復讐の悪女になるはずが、天使系義兄からピュアな執着と溺愛で邪魔されてます!

 王立学園だけあって、学園内はとても広く美しかった。前世で通っていた小学校とは比べ物にならない。ただ、そこかしこに警備員がいるわけではないらしく、まったく人とすれ違わなかった。その上、校門から校舎まで相当な距離があるそうで、わたしはフランソワーズ様の後ろを小走りでついていく。

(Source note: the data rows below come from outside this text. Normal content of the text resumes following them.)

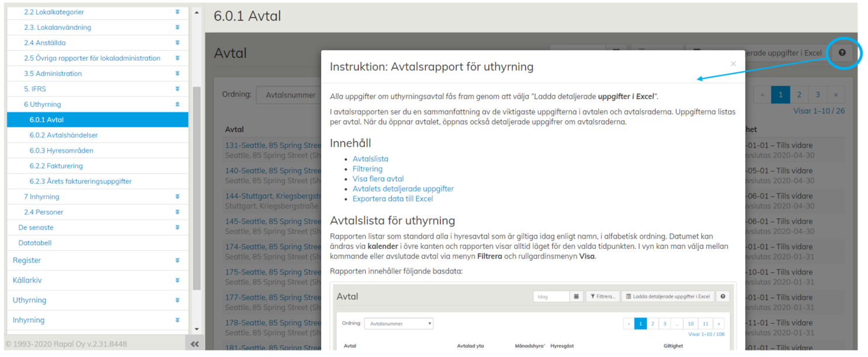Expand De senaste chevron icon
Screen dimensions: 868x357
(x=177, y=228)
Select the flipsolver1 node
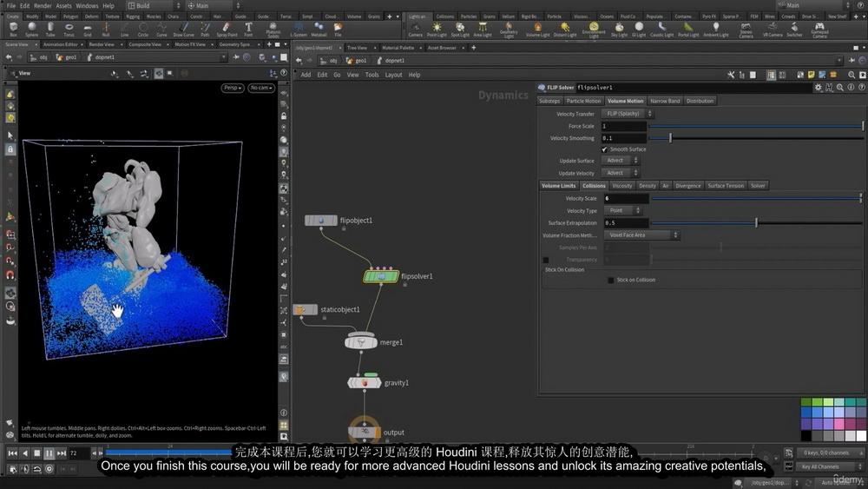Viewport: 868px width, 489px height. point(381,276)
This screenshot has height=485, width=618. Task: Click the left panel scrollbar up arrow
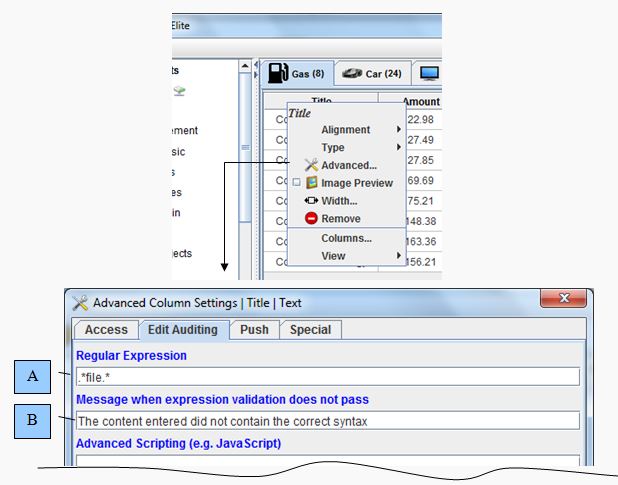tap(246, 66)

「まさかこんな形でゼリック様の妹に会えるとは思わなかったわ」


 と、フランソワーズ様が言う。


「わたしもあの場で兄のクラスメイトにお会いできるとは思っていませんでした。あの、もしかしてフランソワーズ様はシュベリーヌ公爵家のご令嬢ですか?」

「ええ、そうよ」


 こたえながら、フランソワーズ様がグッと胸を張った。

 シュベリーヌ公爵家の現当主はジルヴィロスキー王国の国王の叔父にあたる。つまり、アインハードとは親戚で、かなり高貴なご身分だ。門番がかしこまるのも当然――というか仕方がない。わたしはほぅとため息をついた。


「お会いできて光栄です」

「そうでしょう? そう思うのが当たり前よね」


 フランソワーズ様は言いながらこちらを振り返る。わたしは思わずその場で立ち止まった。